# Intake Air Temperature Sensor Connector



## Hardbody97 (Feb 9, 2006)

I have a 1997 2.4L 2WD XE. I bought this truck new and it does not seem to have a dedicated connector for the Intake Air Temp Sensor. I was wondering if anyone else's truck is similar. All the replacement sensors available come with a connector. I wouldn't know where--if anywhere--the bulky connector would be tied down to prevent vibration from eventually breaking the wires.

It must be a common problem with these trucks that the 2 leads exiting the potting on the back of the sensor shear off flush with the potting surface. Mine sheared off like 9-10 years ago.

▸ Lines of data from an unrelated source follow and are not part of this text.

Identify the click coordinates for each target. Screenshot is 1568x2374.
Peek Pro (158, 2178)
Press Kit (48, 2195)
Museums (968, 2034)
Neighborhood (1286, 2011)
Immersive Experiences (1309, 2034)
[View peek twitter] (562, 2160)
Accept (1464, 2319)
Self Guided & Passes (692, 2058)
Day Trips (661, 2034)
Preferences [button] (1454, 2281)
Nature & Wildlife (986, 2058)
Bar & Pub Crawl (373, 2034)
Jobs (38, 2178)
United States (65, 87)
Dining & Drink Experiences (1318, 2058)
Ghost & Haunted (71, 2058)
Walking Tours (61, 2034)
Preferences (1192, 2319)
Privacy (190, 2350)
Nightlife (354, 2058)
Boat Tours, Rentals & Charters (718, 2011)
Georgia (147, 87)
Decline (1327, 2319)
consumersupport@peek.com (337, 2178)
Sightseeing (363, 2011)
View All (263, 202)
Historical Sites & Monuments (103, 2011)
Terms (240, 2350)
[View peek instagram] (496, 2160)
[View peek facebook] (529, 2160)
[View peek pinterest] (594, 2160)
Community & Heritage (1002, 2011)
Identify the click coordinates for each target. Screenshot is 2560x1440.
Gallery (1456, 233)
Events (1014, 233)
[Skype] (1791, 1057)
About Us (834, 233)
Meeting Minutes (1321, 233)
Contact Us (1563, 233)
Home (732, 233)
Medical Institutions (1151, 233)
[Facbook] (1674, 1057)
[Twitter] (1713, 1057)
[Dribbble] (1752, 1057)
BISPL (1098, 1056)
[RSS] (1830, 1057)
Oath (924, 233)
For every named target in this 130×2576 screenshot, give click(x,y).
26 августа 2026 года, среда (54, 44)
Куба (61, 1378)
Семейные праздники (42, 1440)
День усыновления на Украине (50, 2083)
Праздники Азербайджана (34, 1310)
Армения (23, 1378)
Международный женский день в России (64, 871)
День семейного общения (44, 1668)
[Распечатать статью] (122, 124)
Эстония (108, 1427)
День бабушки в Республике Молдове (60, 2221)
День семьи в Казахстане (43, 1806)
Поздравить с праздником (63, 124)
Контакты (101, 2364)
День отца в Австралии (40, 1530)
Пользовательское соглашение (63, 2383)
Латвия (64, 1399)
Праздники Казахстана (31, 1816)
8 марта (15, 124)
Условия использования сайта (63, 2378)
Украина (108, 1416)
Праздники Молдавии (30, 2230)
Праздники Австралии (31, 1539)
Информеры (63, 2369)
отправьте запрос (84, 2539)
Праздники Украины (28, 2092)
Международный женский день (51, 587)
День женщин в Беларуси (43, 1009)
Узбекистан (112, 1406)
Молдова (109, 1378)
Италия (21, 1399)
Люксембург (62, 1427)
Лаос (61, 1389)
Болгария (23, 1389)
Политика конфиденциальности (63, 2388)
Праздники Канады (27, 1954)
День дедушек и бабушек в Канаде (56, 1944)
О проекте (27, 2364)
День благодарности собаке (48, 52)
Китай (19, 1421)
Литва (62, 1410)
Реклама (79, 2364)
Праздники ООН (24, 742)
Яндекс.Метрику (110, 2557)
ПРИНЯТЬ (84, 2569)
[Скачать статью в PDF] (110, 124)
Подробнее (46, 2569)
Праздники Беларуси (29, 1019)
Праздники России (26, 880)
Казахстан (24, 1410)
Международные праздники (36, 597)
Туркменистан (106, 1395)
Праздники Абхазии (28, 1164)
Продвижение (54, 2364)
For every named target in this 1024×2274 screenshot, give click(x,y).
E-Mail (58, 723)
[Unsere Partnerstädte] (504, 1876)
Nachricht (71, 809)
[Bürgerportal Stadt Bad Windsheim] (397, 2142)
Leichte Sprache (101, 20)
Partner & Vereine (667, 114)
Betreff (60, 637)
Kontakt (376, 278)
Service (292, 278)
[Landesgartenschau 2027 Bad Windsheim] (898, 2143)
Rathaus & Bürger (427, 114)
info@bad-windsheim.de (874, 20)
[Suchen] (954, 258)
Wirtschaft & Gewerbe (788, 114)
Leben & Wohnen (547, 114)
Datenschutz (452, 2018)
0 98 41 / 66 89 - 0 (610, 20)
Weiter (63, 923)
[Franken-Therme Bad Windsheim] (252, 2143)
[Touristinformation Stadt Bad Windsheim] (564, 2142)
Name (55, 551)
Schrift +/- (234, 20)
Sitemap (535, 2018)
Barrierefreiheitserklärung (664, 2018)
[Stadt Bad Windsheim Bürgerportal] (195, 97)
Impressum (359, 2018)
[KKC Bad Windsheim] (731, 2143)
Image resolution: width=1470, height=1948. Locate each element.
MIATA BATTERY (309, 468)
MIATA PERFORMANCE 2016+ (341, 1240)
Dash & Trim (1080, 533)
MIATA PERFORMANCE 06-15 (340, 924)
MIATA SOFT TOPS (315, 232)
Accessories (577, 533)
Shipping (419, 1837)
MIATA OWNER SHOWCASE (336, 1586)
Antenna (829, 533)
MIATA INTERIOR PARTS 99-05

Instead of getting a new sensor, I melted some of the potting to expose the short leads and soldered the cable back on. It lasted until recently when my fine craftsmanship failed (the wires broke at some crimped-on spade connectors I used). Like I said, there was not a connector, so I had to make my own.

It's a minor thing, I know, but it's annoying and I didn't want to spend $60 to replace a good sensor and have to chuck out the connector anyway. I also noticed that it took somewhere around 170 to 200 miles for my check engine light to go off after making the repairs.


----------



## dvdswanson (Nov 6, 2005)

you could pick one up at a junkyard.


----------